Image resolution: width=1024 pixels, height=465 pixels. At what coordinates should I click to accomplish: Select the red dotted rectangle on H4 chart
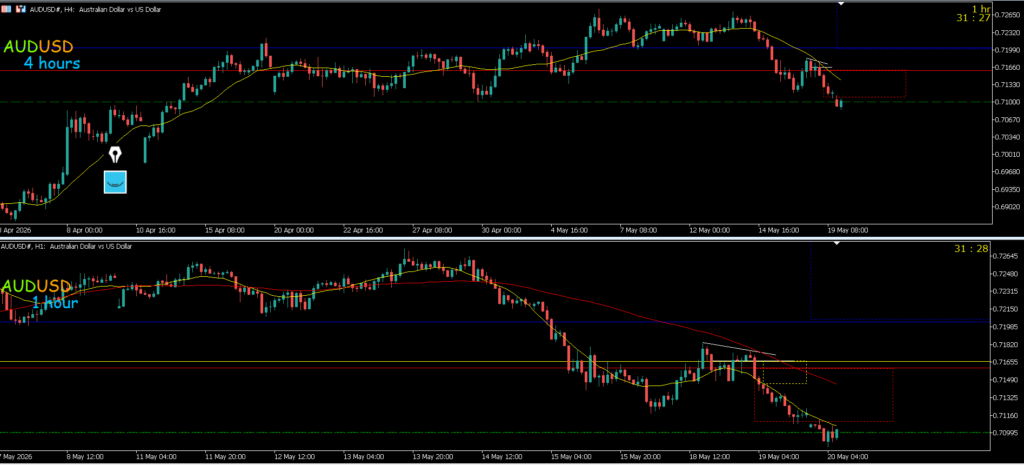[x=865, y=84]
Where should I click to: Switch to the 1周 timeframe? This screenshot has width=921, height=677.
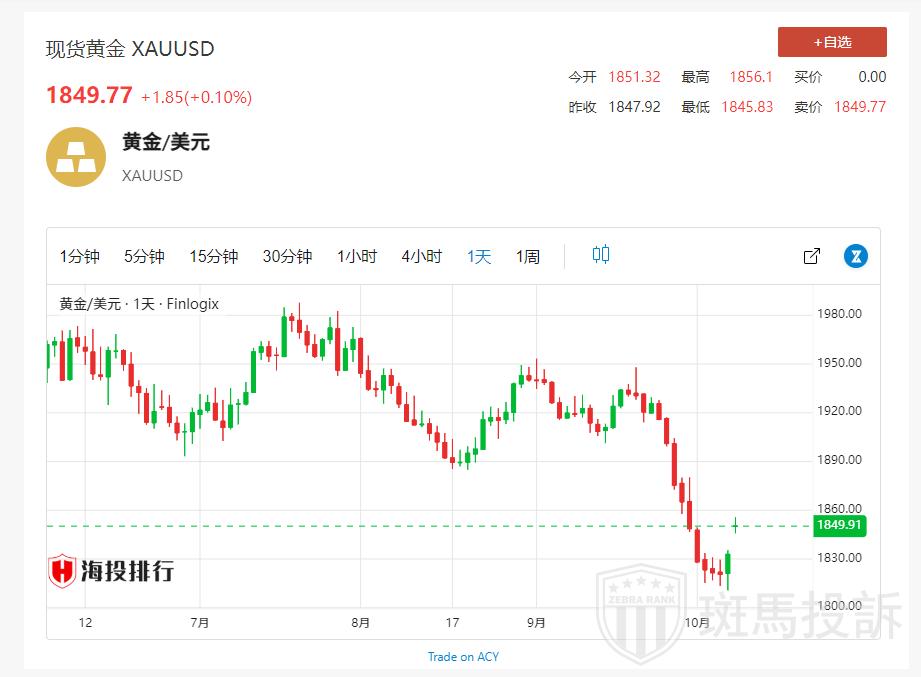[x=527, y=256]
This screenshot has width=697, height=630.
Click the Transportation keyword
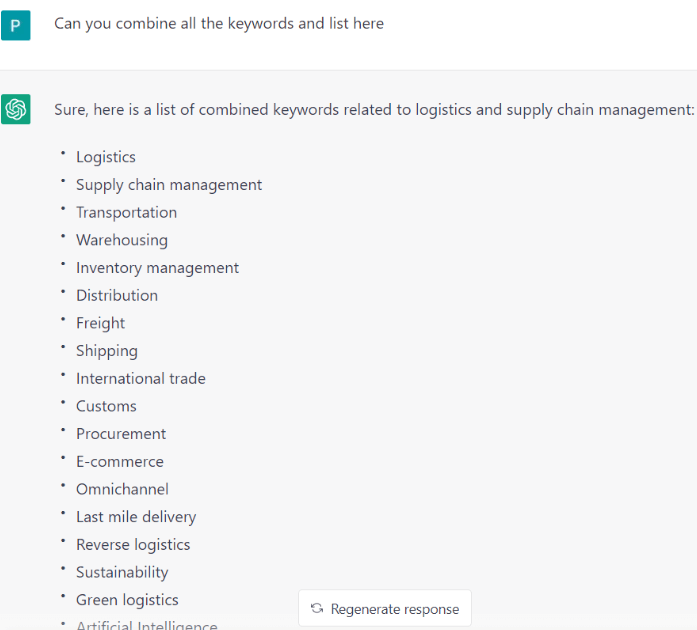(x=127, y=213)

# # #

Write out all of the lines above again, requests included, and shift every coordinate in the answers by -36. Leave the pictures out of your answer.

Image resolution: width=1024 pixels, height=465 pixels. At what coordinates should I click to accomplish: Select the red dotted rectangle on H4 chart
[x=829, y=48]
Where should I click to: Switch to the 1周 timeframe? This screenshot has width=921, height=677.
[x=491, y=220]
This screenshot has width=697, height=630.
Click the Transportation keyword
(x=91, y=177)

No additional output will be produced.